A research-grade implementation of schema-less structural pre-processing. CAST reduces structural entropy by reorganizing data layout, enabling general-purpose compressors to achieve higher compression ratios and superior compression throughput on arbitrary structured and semi-structured text streams.
For more details please refer to the full paper available in this repository.
CAST is a structural pre-processor currently optimized for High-Ratio Archival and Storage Efficiency, while laying the architectural foundation for a Random Access system.
Standard stream compressors rely on finite "look-back" windows, limiting their ability to detect redundancy in verbose formats like CSV or Logs. CAST parses the input globally, separating syntax (Skeleton) from values (Variables), and reorganizes them into contiguous columnar streams.
- Current State (Maximum Density): By maximizing data locality, CAST enables backend compressors to achieve extreme ratios. This is ideal for Cold Storage (minimizing footprint) and Constrained Bandwidth Scenarios (e.g., reducing transfer costs for Edge-to-Cloud logging).
- Architectural Potential (Random Access): Unlike solid archives (e.g.,
tar.gz), CAST's internal design is inherently Block-Based. This structure lays the foundation for O(1) Indexed Random Access (see Experimental Preview below), enabling efficient partial retrieval without full decompression.
This repository contains the source code and benchmarking tools used to produce the experimental results detailed in the accompanying paper.
- 🧠 Schema-less Inference: Uses an Optimized Adaptive Parser to automatically detect repetitive patterns in arbitrary structured and semi-structured text streams, operating purely on syntax without relying on file extensions or predefined schemas.
- 📦 Enhanced Compression Density: Maximizes efficiency for Cold Storage & Archival by significantly reducing disk footprint, while simultaneously optimizing Bandwidth-Limited Transmission (e.g., Edge-to-Cloud logging). Ideally paired with high-ratio backends like LZMA2 to minimize infrastructure costs.
- 🚀 Throughput Efficiency: For structured and semi-structured inputs, the reduced entropy of the columnar streams lowers the backend encoding cost, often resulting in a net reduction of total execution time despite the parsing overhead.
- 🛠️ Memory Scalability & Safety: Features a Block-Based Streaming Architecture. The engine processes data in chunks and streams the output incrementally, keeping memory usage bounded by the compressed block size (plus a small constant buffer). This ensures OOM immunity during restoration—provided explicit Stream Chunking was enabled during compression—regardless of the total output size.

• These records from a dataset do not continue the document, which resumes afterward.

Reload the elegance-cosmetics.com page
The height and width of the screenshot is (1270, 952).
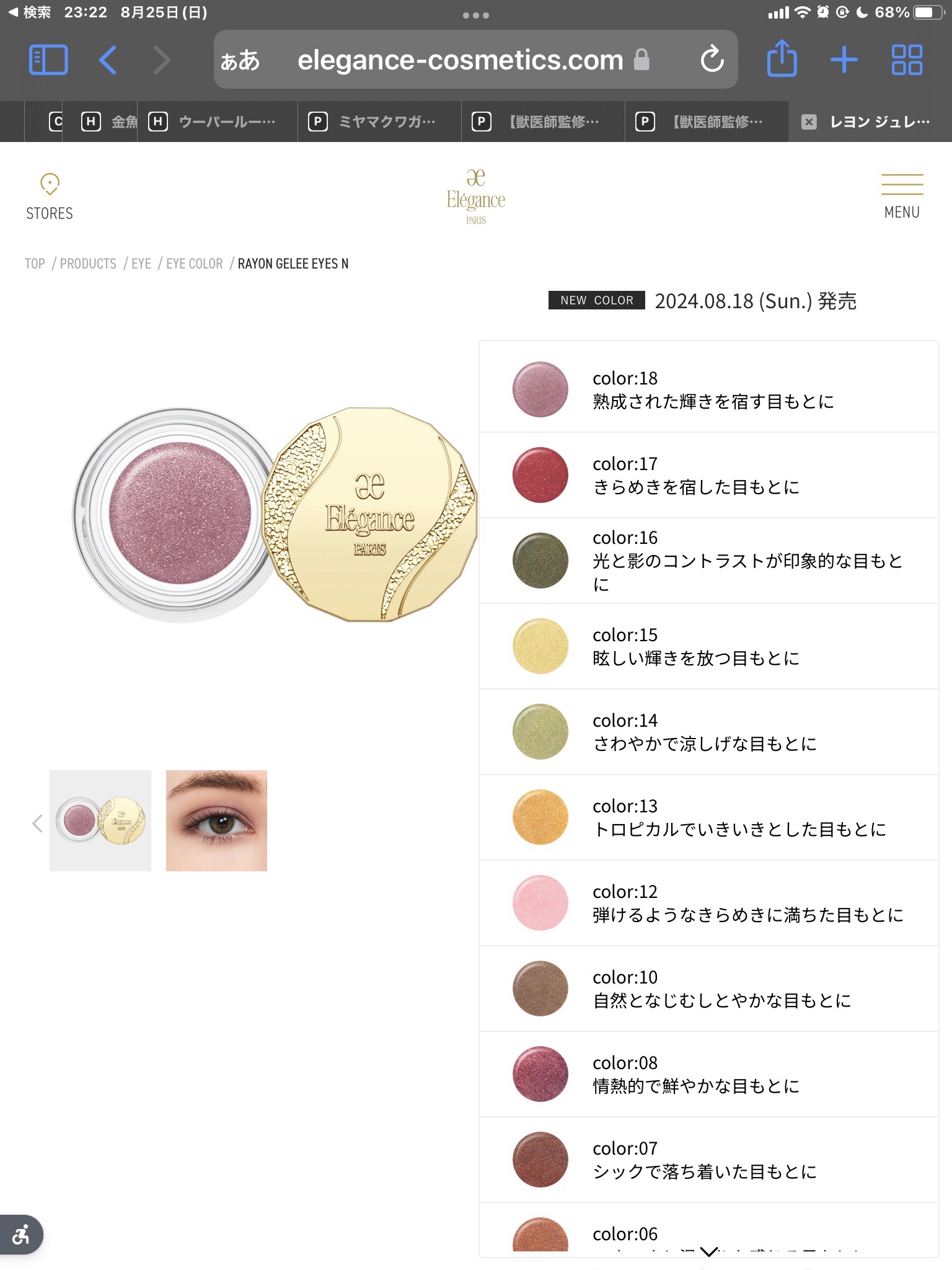coord(712,60)
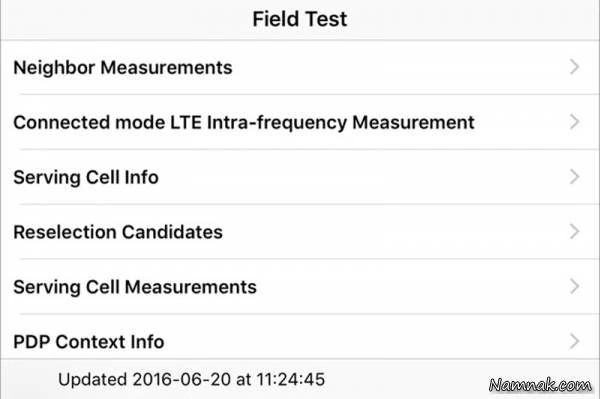The image size is (600, 399).
Task: Click the word PDP in the last row
Action: tap(32, 342)
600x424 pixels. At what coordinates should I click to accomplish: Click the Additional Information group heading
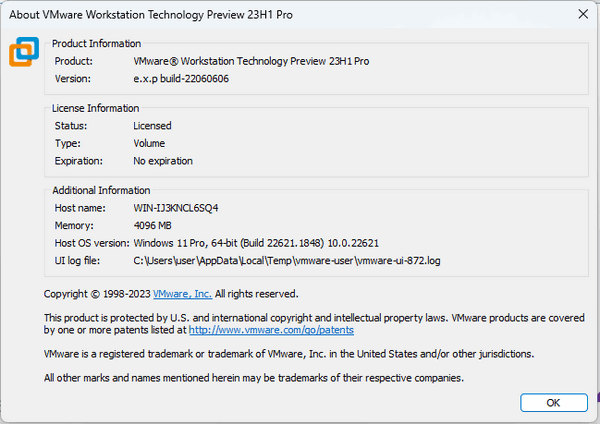(101, 190)

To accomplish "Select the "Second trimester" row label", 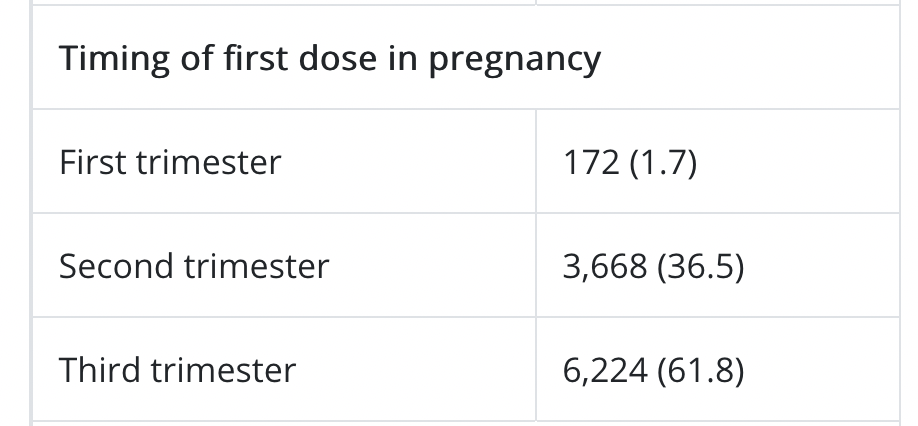I will (194, 266).
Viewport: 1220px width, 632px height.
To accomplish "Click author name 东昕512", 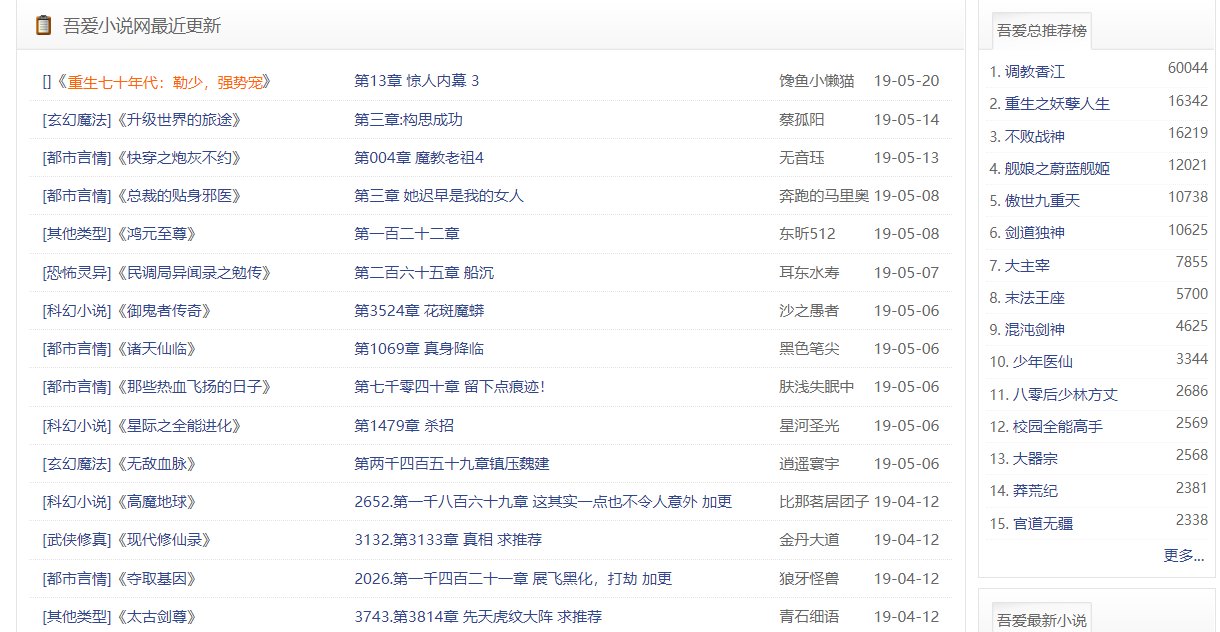I will tap(807, 234).
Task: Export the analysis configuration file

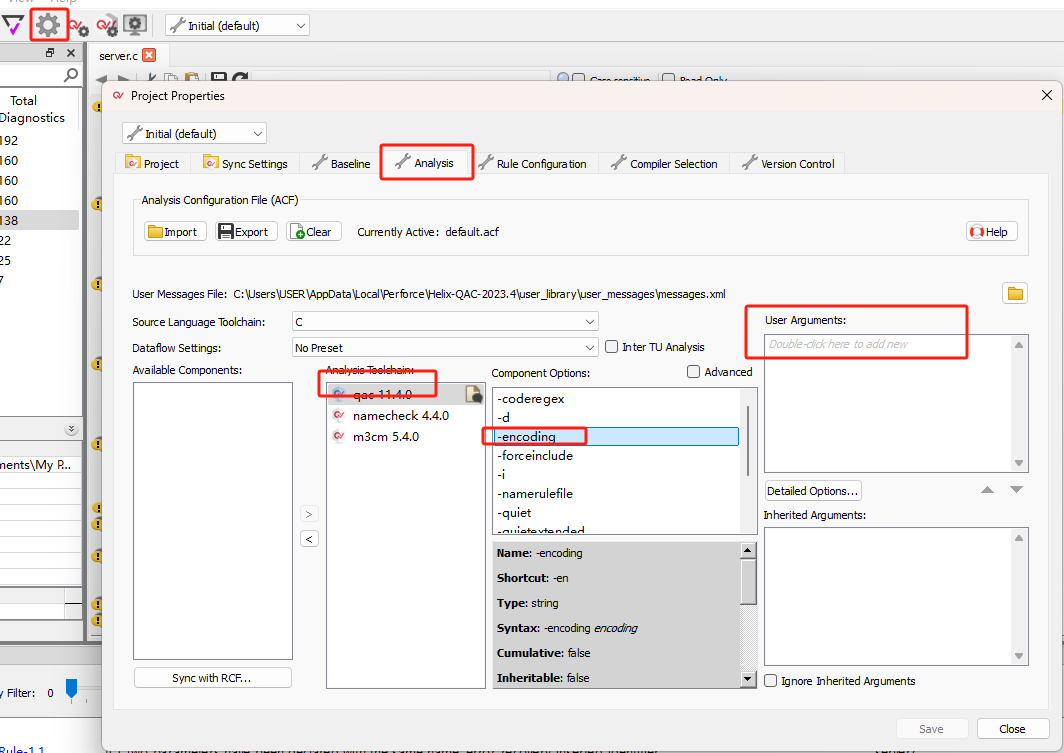Action: (x=242, y=231)
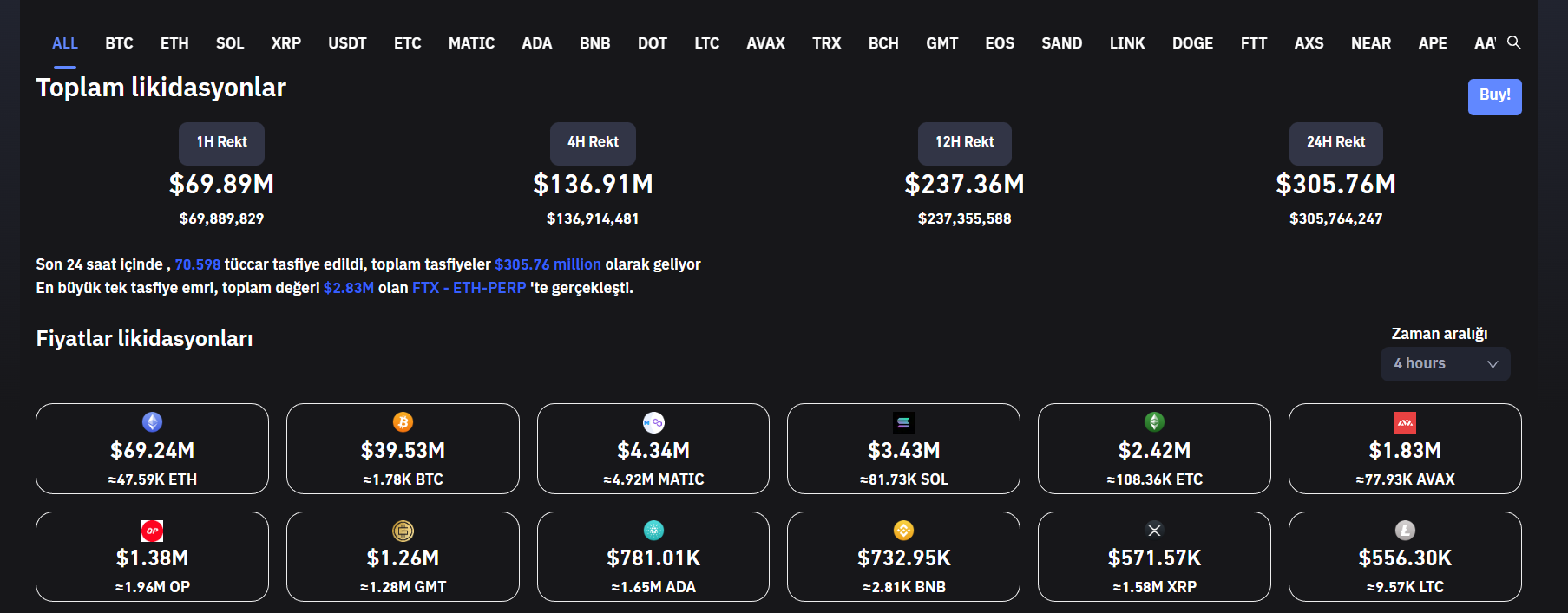This screenshot has width=1568, height=613.
Task: Click the search magnifier icon
Action: pos(1513,42)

- 🛡️ Robustness: Includes a Binary Guard heuristic to automatically detect and bypass non-structured or binary files, preventing processing overhead and ensuring data integrity.
- 🔭 Random Access Architecture [EXPERIMENTAL PREVIEW]: The internal architecture is inherently Block-Based, providing a foundation for seekability. We have just started investigation and development on an Indexed Row Group format to enable efficient Random Access (e.g., "fetch lines 1000-2000") without compromising the primary goal of compression density. This is currently a strictly experimental proof-of-concept.
CAST is designed to function as a straightforward Command Line Interface (CLI), offering a drop-in user experience similar to standard utilities like gzip, tar, or 7z.
It requires no installation or environment configuration: simply download and run.
(Binaries built from the Rust Implementation for Windows, Linux, and macOS)
🧪 Experimental: Looking for the Random Access Prototype? A pre-compiled Alpha Build of the O(1) seeking engine is available here (look for files tagged
preview).⚠️ Note: Investigation and development on this feature have just started. This is a raw Proof-of-Concept released solely to demonstrate the feasibility of the Row Group architecture. It is NOT feature-complete.👉 Get Started: Detailed command references are strictly documented in the respective directories to ensure clarity:
- 📂 Rust Implementation (Recommended): Instructions for the official high-performance binaries.
- 📂 Python Implementation (Conceptual Reference): A simplified implementation provided solely for logic validation and research.
- 📂 Random Access Preview (Investigation & Development): Documentation for the Early Prototype (Row Groups & O(1) Seeking).
The Rust Engine automatically adopts a Hybrid Strategy to give you the best performance out of the box:
- Compression: Defaults to System Mode (7-Zip) (if available) to maximize multi-threaded throughput.
- Decompression: Defaults to Native Mode to minimize process latency and overhead.
ℹ️ Note on Backend: While the CAST algorithm is fundamentally backend-agnostic, the implementations provided here are tuned to leverage LZMA2 to demonstrate maximum compression density (using a 128 MB dictionary). Users prioritizing speed over raw density can pair CAST with faster backends (e.g., Zstd or LZ4), shifting the trade-off towards real-time processing. However, the benchmarks below focus on the "Deep Archival" use-case where storage efficiency is paramount.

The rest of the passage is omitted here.